Challenge ▸ Locate each line in the rows below that contains the string "width", matching case, and copy those lines out.

Supplied records ▸
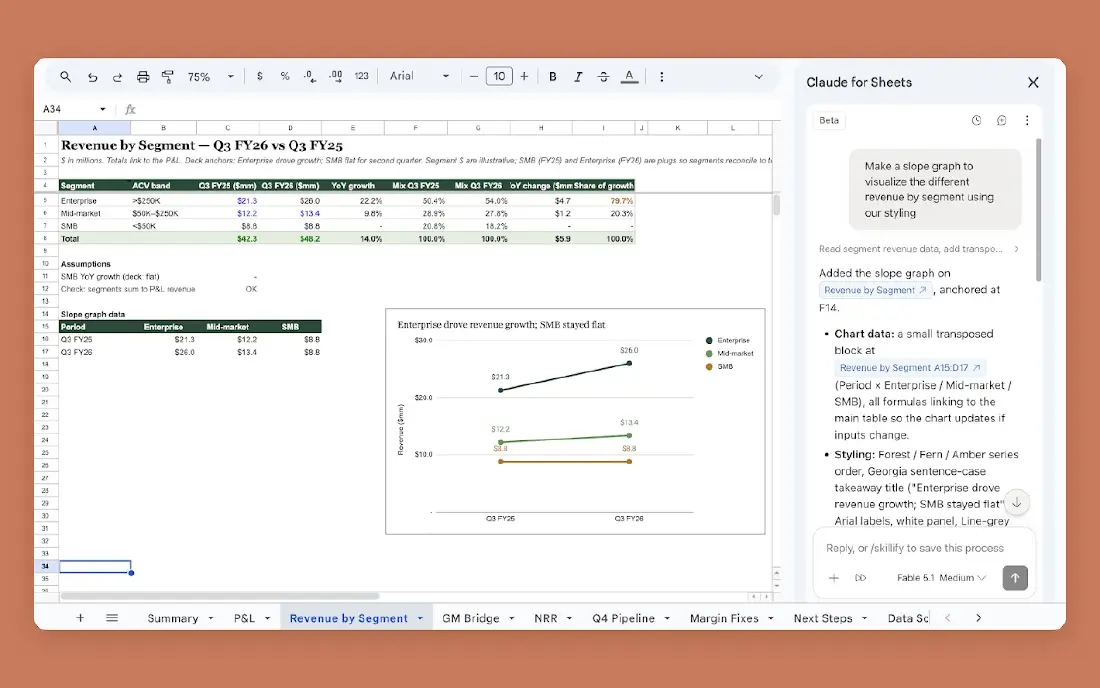Open the Q4 Pipeline sheet tab
Image resolution: width=1100 pixels, height=688 pixels.
point(631,619)
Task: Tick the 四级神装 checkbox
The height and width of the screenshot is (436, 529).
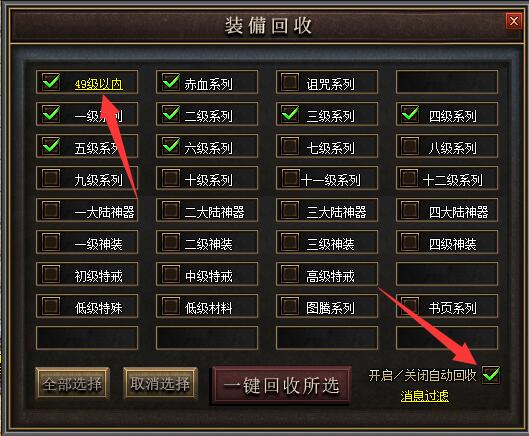Action: click(x=410, y=242)
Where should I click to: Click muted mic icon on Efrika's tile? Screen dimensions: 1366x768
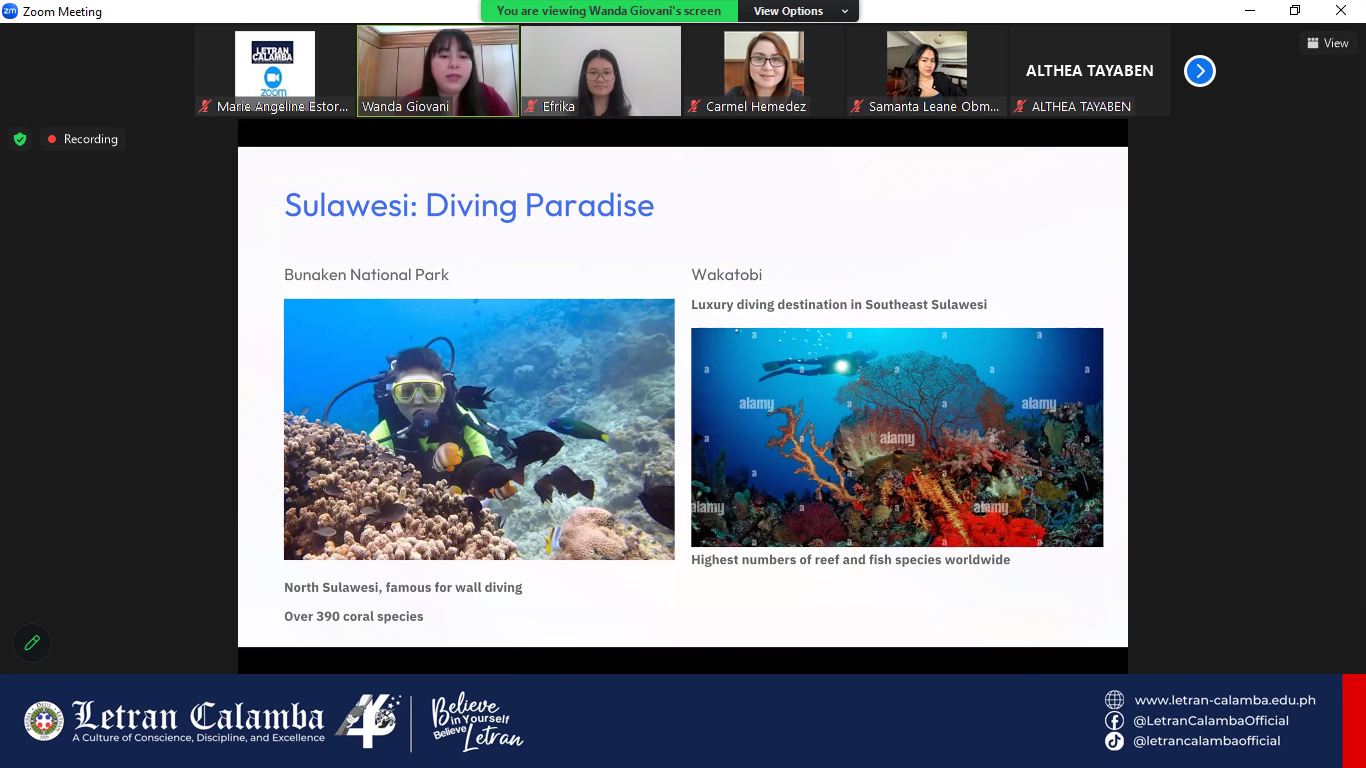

Exercise output ▸
Image resolution: width=1100 pixels, height=688 pixels.
The height and width of the screenshot is (436, 529).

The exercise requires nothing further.